[Collected data entries]
---------------
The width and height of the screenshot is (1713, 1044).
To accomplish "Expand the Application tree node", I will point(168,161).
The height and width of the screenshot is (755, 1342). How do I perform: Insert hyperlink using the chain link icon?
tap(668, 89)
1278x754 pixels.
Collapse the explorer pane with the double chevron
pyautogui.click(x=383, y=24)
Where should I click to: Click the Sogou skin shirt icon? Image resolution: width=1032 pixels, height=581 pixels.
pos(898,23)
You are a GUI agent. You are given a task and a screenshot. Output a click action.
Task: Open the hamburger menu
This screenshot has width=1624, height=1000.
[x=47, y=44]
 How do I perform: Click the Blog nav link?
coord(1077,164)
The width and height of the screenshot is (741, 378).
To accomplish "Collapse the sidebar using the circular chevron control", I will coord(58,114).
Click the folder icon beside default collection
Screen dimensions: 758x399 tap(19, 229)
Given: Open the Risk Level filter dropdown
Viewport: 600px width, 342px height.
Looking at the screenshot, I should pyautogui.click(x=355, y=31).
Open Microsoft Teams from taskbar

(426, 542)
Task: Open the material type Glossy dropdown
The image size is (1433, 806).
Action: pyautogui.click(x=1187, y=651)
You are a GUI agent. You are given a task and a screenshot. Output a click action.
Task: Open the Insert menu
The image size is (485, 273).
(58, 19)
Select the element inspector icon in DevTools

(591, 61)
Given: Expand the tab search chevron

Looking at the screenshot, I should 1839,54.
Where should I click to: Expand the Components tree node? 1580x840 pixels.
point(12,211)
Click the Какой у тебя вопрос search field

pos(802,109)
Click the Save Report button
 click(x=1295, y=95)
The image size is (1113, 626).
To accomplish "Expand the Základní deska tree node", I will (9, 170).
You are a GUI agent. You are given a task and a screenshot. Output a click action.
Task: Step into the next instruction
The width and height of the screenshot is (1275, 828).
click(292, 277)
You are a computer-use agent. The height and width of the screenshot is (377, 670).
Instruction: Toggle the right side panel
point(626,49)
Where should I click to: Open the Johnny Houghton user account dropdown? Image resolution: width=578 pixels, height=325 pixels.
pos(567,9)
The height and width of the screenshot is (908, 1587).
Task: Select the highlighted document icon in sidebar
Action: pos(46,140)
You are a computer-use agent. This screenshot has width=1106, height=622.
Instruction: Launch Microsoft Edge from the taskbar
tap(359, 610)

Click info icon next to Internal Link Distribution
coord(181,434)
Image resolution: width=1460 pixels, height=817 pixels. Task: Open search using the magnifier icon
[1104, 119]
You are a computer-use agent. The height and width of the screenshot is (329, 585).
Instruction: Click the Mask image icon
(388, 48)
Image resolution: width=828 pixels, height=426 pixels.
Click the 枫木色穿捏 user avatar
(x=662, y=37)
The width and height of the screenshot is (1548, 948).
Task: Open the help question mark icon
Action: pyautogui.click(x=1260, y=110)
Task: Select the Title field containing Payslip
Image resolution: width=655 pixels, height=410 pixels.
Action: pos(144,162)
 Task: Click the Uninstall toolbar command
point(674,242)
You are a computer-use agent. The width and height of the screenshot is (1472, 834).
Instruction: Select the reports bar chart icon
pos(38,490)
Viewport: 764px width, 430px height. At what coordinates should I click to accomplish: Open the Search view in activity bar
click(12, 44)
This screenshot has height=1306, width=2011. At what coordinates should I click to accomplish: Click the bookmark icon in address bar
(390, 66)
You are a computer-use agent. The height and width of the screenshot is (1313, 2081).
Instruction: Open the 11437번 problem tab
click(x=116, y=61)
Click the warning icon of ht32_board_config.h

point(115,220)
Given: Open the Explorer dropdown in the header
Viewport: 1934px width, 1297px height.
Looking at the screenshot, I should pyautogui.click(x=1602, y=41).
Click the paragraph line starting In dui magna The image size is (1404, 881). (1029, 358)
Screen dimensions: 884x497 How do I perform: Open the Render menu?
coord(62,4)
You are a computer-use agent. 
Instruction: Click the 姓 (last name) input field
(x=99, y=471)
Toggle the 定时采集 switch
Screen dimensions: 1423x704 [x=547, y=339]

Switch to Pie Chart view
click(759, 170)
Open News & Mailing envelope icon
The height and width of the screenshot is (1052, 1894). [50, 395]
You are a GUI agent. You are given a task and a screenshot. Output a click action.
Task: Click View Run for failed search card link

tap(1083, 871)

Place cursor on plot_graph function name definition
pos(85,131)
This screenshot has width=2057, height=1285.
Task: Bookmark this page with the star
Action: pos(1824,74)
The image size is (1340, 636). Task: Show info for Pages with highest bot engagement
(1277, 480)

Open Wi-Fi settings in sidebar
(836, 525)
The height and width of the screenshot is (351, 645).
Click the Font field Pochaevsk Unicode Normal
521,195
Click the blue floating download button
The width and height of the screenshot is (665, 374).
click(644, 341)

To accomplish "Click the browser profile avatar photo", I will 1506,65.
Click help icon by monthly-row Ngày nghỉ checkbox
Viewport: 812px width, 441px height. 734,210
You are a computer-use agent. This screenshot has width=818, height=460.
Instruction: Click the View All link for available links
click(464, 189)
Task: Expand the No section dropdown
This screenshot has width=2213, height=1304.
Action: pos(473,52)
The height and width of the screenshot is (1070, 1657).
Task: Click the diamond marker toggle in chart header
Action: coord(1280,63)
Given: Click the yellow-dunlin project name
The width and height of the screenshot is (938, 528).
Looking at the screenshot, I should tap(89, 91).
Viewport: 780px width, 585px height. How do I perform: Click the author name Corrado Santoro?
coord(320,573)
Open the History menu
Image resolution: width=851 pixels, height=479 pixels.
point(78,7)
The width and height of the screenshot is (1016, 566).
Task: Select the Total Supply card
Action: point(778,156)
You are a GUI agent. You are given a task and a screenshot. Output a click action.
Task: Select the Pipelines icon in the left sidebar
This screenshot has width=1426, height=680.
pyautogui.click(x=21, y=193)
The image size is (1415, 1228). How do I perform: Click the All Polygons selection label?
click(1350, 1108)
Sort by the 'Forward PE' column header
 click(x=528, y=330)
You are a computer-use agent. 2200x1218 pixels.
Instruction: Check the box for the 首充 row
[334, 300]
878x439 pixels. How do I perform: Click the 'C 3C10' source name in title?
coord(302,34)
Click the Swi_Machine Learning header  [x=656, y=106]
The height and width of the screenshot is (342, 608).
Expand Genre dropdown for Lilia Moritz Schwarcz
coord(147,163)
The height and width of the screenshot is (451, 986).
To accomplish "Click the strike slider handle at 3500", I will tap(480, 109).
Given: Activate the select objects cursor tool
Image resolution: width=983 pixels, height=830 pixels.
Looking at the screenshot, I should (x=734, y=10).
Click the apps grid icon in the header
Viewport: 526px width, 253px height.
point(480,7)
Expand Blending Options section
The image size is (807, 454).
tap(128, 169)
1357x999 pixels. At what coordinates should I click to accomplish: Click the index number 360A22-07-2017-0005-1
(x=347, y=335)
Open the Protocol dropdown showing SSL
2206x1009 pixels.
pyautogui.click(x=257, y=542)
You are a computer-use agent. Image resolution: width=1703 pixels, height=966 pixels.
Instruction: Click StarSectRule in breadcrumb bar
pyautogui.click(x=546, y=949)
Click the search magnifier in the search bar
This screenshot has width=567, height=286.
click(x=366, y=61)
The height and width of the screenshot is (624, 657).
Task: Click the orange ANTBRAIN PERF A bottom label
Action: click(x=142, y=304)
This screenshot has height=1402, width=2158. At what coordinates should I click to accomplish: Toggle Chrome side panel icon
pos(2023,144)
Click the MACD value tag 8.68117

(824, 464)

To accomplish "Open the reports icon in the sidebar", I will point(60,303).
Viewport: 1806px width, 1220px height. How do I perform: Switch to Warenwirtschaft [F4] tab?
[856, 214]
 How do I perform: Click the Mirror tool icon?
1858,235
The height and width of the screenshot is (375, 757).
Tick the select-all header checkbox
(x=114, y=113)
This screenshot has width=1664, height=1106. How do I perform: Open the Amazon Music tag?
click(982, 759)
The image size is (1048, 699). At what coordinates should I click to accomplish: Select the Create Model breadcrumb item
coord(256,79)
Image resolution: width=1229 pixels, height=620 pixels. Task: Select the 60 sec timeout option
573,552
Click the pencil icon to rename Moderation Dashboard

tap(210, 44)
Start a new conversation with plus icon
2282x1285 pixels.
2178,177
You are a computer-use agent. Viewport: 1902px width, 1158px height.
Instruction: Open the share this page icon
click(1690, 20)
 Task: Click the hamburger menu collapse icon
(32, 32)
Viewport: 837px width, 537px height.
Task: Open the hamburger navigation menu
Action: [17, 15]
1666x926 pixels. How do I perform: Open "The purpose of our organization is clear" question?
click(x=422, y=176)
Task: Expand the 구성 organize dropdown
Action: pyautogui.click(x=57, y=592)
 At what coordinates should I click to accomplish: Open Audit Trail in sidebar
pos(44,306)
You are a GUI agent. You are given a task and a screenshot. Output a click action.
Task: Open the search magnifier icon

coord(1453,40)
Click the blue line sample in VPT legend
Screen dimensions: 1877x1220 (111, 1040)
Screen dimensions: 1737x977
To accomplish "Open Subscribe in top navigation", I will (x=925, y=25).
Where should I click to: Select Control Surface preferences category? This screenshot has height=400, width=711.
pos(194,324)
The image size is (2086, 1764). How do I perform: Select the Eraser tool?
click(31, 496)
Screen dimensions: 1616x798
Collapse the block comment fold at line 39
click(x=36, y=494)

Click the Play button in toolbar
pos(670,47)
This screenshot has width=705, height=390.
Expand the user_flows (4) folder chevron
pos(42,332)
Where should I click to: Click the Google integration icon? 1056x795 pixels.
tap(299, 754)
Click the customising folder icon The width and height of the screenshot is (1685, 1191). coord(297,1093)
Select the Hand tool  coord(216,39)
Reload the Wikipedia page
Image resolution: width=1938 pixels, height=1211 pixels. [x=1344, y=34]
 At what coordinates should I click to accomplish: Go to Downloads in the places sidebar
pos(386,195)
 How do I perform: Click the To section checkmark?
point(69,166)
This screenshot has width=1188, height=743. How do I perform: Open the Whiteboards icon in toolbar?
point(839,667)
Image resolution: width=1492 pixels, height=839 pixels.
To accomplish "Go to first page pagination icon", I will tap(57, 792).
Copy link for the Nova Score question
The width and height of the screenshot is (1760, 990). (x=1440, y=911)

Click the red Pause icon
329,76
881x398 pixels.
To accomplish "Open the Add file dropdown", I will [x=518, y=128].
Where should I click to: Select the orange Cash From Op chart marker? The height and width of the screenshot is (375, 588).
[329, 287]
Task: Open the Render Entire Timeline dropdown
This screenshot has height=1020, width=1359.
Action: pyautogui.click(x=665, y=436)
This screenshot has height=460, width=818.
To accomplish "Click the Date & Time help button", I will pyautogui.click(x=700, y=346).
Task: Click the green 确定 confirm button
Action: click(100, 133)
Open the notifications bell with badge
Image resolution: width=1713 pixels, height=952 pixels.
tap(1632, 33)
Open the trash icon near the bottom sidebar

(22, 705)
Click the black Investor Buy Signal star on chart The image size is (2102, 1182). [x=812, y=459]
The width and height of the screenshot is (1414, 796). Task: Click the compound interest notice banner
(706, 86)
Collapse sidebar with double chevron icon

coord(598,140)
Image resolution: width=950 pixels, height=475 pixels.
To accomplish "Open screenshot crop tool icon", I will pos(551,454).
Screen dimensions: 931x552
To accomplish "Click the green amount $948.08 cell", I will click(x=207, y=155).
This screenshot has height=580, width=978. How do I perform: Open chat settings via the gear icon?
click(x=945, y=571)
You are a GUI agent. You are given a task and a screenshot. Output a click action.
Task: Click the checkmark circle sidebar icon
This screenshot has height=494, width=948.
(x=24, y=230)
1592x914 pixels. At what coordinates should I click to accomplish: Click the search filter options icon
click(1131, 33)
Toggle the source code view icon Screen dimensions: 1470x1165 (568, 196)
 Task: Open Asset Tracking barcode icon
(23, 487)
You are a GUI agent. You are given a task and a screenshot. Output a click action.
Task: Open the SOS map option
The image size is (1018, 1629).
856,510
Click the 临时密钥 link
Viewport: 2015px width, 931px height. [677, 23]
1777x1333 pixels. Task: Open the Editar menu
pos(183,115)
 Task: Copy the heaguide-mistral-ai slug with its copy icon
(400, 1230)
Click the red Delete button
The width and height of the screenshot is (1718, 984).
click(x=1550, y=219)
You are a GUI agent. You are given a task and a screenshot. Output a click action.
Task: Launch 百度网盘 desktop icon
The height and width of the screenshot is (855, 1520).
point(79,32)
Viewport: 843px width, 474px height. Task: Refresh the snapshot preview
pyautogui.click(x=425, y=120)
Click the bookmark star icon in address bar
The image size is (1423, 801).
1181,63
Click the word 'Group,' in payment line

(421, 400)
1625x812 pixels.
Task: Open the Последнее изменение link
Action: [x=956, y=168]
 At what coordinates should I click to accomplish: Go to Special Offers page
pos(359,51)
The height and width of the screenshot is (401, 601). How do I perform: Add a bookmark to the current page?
---------------
* **Your instructions**: Where does the word "computer" occur in the records? Return every line that holds it.

* **Exercise output**:
You are a computer-use agent. The height and width of the screenshot is (377, 670).
You are a computer-use agent. This screenshot has width=1106, height=622.
You are a computer-use agent. The height and width of the screenshot is (329, 585).
You are a computer-use agent. The width and height of the screenshot is (1472, 834).
You are a computer-use agent. The height and width of the screenshot is (1313, 2081).
You are a computer-use agent. 
You are a computer-use agent. This screenshot has width=818, height=460.
You are a computer-use agent. 2200x1218 pixels.
You are a computer-use agent. Image resolution: width=1703 pixels, height=966 pixels.
You are a computer-use agent. Viewport: 1902px width, 1158px height.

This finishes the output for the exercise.